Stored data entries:
··········

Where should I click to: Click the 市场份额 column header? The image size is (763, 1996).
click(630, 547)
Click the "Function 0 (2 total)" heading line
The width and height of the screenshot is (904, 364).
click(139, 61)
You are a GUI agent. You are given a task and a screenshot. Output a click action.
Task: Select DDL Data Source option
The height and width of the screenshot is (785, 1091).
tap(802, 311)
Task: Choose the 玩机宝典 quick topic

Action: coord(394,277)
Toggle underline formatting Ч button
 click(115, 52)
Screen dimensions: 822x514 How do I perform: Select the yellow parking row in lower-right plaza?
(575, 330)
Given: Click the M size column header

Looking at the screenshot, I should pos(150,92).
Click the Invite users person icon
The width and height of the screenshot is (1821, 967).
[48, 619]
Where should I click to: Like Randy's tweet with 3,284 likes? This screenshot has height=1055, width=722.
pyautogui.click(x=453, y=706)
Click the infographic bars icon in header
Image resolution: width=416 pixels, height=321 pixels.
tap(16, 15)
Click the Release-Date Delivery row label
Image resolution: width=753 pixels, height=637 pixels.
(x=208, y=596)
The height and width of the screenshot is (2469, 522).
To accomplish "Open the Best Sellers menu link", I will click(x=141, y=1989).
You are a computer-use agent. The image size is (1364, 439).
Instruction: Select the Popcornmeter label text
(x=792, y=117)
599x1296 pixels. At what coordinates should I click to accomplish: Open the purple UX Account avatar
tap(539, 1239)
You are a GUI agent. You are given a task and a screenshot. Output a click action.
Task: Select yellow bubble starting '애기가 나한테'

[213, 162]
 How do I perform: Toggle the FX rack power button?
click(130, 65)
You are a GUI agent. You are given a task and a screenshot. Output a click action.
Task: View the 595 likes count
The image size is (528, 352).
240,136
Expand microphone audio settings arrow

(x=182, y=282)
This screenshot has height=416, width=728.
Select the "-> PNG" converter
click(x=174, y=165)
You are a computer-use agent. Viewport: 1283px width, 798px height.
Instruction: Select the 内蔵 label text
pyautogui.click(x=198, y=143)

··········

### Task directions
Restate word for word the lines above, beginning with the one that contains "Task: Select yellow bubble starting '애기가 나한테'" and ending with the last line.

### Result of the task
Task: Select yellow bubble starting '애기가 나한테'

[213, 162]
 How do I perform: Toggle the FX rack power button?
click(130, 65)
You are a GUI agent. You are given a task and a screenshot. Output a click action.
Task: View the 595 likes count
The image size is (528, 352).
240,136
Expand microphone audio settings arrow

(x=182, y=282)
This screenshot has height=416, width=728.
Select the "-> PNG" converter
click(x=174, y=165)
You are a computer-use agent. Viewport: 1283px width, 798px height.
Instruction: Select the 内蔵 label text
pyautogui.click(x=198, y=143)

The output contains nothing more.